At one point during the Senate debate, Sen. Joseph Lieberman, D-Conn., described the Hagel amendment as “fiddling while the earth warms.”
ANWR not in energy billMost of the provisions introduced by the Alaska delegation made the final cut and remained in the energy bill. However, a much-criticized provision to open the coastal plain of the Arctic National Wildlife Refuge to oil and gas exploration in the House bill was dropped in conference after failing to make it into the Senate version. Republican leaders wanted to avoid a threatened filibuster by Senate Democrats if ANWR drilling was included. The ANWR provision, meanwhile, is included in a budget reconciliation package that Congress expected to consider in September after its August recess.
“It would appear that Alaska is getting what we wanted and expected out of the energy bill,” said Mike Chambers, a spokesman for Gov. Frank Murkowski. “When it finally goes through, (the bill) is going to get a warm reception in Alaska,” he said July 27.
In addition to previously reported provisions (See July 17 and July 24 stories in Petroleum News), the bill should provide a major boost to construction of a modern, less expensive power system in Alaska and further a variety of energy projects that could greatly aid the state’s economy and employment in the future, Murkowski said.

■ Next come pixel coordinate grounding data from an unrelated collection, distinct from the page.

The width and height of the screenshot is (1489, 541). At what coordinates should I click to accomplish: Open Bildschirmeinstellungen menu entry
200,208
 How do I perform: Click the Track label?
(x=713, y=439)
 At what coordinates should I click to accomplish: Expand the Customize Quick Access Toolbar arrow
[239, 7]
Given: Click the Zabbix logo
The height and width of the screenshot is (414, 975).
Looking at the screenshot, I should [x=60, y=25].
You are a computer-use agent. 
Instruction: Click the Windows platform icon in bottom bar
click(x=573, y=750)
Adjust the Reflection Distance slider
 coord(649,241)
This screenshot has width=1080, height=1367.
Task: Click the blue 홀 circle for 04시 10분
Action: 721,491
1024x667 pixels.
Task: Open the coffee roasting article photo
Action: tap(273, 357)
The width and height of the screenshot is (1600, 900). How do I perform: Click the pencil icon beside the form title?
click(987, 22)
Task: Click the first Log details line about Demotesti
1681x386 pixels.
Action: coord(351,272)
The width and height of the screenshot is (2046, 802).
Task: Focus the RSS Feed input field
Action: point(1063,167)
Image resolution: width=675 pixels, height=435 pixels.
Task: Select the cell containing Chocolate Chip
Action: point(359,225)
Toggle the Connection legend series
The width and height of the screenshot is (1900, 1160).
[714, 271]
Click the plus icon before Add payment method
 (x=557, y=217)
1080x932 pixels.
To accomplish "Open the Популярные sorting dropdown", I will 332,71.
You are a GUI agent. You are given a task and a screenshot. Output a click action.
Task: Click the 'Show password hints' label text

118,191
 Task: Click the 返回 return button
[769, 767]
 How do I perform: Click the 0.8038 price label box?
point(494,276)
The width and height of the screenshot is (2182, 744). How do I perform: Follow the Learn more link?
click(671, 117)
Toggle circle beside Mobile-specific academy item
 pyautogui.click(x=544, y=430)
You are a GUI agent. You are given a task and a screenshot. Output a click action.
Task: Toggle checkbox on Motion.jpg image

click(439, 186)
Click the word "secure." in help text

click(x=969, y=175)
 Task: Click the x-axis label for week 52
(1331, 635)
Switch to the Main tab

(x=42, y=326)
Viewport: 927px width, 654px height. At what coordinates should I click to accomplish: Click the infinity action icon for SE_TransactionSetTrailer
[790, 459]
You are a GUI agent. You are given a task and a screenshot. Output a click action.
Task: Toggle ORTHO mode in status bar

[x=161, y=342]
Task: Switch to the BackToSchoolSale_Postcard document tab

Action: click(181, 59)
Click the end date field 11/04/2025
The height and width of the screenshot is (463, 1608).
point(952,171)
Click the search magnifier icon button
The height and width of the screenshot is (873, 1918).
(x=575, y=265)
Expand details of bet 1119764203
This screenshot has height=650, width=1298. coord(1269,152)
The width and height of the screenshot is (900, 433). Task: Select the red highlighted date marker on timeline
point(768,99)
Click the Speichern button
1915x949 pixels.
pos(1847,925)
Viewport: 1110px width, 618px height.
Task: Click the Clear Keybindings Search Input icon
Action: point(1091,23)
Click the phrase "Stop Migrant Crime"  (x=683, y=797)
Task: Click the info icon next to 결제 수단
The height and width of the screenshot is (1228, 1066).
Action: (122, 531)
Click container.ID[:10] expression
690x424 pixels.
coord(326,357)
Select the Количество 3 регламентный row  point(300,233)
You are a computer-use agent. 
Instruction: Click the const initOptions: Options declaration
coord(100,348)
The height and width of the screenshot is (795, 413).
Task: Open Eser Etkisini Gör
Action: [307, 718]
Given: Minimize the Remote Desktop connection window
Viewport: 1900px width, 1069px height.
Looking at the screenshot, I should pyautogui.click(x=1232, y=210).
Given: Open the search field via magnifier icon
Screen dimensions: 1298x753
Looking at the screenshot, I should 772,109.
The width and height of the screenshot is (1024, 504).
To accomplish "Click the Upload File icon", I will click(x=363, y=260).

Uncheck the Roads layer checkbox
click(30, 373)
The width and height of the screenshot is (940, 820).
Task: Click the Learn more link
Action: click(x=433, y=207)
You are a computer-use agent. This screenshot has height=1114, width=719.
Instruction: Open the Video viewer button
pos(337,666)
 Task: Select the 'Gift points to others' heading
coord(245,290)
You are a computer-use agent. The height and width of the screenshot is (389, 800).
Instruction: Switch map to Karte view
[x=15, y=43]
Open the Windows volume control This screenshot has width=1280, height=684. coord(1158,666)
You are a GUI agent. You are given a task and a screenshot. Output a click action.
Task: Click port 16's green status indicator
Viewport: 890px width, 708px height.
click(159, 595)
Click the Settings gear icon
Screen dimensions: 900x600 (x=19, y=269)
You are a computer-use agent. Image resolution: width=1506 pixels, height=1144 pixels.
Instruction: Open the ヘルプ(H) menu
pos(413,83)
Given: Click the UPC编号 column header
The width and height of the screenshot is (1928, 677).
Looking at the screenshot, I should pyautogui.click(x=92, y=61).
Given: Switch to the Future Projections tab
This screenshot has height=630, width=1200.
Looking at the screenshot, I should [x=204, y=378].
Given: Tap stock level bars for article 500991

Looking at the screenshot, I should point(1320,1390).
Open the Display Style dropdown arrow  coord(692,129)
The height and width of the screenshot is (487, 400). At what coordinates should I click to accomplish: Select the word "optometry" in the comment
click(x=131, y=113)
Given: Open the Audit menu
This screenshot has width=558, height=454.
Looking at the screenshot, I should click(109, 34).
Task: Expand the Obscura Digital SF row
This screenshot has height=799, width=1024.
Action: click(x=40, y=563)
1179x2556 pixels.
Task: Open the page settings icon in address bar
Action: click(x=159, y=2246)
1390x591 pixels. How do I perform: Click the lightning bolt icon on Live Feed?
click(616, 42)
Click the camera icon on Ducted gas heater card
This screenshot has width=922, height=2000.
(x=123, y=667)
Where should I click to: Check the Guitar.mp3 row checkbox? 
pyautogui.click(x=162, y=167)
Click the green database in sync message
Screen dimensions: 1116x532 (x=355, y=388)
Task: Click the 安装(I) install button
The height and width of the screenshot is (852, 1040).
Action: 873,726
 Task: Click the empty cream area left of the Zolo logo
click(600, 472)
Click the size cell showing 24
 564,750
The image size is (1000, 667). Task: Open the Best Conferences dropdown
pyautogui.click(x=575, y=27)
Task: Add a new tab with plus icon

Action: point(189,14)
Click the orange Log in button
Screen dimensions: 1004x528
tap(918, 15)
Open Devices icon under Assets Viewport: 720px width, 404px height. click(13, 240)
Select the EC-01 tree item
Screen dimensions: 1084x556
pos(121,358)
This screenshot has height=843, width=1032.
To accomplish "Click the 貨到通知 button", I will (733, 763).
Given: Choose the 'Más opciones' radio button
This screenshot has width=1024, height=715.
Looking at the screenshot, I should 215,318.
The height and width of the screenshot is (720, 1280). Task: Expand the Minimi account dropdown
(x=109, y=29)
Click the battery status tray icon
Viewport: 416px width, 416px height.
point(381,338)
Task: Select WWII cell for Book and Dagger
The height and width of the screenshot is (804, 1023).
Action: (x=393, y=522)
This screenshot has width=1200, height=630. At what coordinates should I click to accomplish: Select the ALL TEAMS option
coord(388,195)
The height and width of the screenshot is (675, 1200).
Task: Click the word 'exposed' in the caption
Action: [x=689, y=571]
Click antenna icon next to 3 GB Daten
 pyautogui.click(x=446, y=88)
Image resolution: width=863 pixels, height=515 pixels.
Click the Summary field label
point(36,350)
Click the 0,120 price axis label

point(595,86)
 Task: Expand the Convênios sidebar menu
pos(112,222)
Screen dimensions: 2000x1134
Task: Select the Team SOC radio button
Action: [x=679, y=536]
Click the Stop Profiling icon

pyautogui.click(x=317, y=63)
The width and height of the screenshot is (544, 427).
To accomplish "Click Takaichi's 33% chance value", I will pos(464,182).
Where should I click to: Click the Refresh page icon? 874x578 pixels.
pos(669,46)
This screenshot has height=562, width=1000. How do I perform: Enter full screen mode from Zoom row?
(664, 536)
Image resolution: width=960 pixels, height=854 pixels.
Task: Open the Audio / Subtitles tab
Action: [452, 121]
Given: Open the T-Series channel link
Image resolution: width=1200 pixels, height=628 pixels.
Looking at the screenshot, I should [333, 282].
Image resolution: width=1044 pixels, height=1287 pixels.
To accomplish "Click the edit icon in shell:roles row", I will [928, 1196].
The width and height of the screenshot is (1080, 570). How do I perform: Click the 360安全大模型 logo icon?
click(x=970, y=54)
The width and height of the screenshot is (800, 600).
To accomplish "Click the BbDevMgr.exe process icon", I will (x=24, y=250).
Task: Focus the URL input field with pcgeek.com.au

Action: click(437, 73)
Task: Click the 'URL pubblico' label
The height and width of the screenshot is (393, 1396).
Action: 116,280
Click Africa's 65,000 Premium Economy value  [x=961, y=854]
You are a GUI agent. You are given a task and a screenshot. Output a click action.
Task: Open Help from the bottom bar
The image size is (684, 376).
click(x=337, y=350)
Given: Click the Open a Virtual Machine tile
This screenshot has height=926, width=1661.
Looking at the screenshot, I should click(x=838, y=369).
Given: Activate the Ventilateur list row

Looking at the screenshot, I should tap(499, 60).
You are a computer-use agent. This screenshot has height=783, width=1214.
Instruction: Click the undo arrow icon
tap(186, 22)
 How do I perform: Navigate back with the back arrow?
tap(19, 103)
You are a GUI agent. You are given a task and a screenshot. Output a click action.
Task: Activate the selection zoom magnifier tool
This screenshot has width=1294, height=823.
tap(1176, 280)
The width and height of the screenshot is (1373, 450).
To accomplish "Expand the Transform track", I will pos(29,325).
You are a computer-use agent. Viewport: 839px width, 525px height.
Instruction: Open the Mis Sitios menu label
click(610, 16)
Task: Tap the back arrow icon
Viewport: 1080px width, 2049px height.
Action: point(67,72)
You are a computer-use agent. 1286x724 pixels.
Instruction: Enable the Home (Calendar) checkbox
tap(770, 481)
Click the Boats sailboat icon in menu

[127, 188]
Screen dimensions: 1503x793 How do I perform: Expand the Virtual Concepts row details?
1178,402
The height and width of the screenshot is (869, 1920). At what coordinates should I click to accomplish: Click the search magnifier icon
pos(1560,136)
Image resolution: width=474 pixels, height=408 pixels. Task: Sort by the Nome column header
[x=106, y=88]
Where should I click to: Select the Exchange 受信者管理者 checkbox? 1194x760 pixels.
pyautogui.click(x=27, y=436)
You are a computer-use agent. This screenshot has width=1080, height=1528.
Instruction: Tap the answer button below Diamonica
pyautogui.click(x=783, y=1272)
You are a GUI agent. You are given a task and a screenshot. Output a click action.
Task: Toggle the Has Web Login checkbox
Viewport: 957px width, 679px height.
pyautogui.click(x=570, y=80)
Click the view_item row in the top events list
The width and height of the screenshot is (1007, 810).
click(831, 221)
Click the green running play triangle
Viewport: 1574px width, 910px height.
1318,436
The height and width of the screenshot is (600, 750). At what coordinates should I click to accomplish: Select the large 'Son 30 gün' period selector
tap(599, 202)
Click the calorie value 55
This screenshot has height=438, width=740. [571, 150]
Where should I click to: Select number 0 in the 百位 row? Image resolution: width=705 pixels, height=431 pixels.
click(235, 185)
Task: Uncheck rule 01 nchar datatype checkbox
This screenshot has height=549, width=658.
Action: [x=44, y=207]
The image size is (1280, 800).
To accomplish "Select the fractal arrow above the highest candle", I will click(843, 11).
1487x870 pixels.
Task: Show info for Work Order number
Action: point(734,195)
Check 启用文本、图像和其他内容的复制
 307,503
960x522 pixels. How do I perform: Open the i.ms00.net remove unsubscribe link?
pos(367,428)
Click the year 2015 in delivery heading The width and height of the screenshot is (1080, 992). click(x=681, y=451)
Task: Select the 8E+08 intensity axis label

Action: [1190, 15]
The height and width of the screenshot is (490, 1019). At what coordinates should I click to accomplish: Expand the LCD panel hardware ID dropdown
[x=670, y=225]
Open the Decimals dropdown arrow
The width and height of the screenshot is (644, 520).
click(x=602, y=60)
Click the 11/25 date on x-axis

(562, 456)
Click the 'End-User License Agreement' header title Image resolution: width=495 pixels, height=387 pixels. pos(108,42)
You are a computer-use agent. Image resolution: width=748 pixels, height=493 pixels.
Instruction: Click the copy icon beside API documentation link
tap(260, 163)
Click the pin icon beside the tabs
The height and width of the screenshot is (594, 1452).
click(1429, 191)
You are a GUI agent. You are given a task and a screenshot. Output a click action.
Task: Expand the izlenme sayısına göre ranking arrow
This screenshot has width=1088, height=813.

U.S. Rep. Don Young, R-Alaska, who also served on the conference committee, joined Murkowski in protecting most all of the Alaska provisions placed in the bill by the House and Senate earlier in the year — provisions highlighted by authorization of a $550 million rural energy development program.
During the final day of the conference, they also succeeded in reauthorizing the Oil Spill Recovery Institute, which conducts research on ways to combat and prevent oil spills in northern climates. The OSRI was made permanent to conduct long-term research on spill impacts as long as oil development occurs in the state.
Murkowski also sponsored a measure that extends an agreement between Israel and the United States to cooperate on energy research and development activities.
Alternate energy fundedThe conference bill’s roughly $11.5 billion tax title includes a tax production credit for wind turbines, geothermal energy and biomass that may make such projects more viable in Alaska. The bill also includes a $400 million tax credit to help refineries afford the cost of producing ultra-clean diesel fuels in the future.
Other tax breaks will encourage ethanol production, renewable energy sources, and capture of carbon dioxide, hydrogen-fueled vehicles, and new energy efficiency standards for appliances, buildings, buses and trains. They also will help to reduce fuel consumption by planes; set up a national bicycle program; improve insulation in homes and double funding to $5.1 billion for the Low-Income Home Weatherization Program.
Other previously reported Alaska specifics of the bill include: Indian energy assistance; rural energy assistance; and coal production assistance. The bill includes $200 million per year in aid for projects to utilize the nation’s coal resources, with the aid especially intended (70 percent) to help construction of clean coal gasification combined cycle plants. The State of Alaska has two such projects under potential development, one intending to use Beluga coal — the Silverado Green Fuels — project to make boiler fuel for export to the Pacific Rim, and a second project that intends to use Healy coal to make aviation and diesel fuels for use in the Alaska market.
The bill also includes the Power Cost Equalization program, National Petroleum Reserve Alaska oil and gas leasing changes, Alaska offshore royalty suspension, gas hydrate research and development assistance, Cook Inlet carbon dioxide oil enhancement program, Healy Clean Coal loan, renewable energy provisions, Alaska Natural Gas Pipeline provision, Alaska Hydropower bill, Arctic Engineering Research Center and the Barrow Geophysical Research Facility.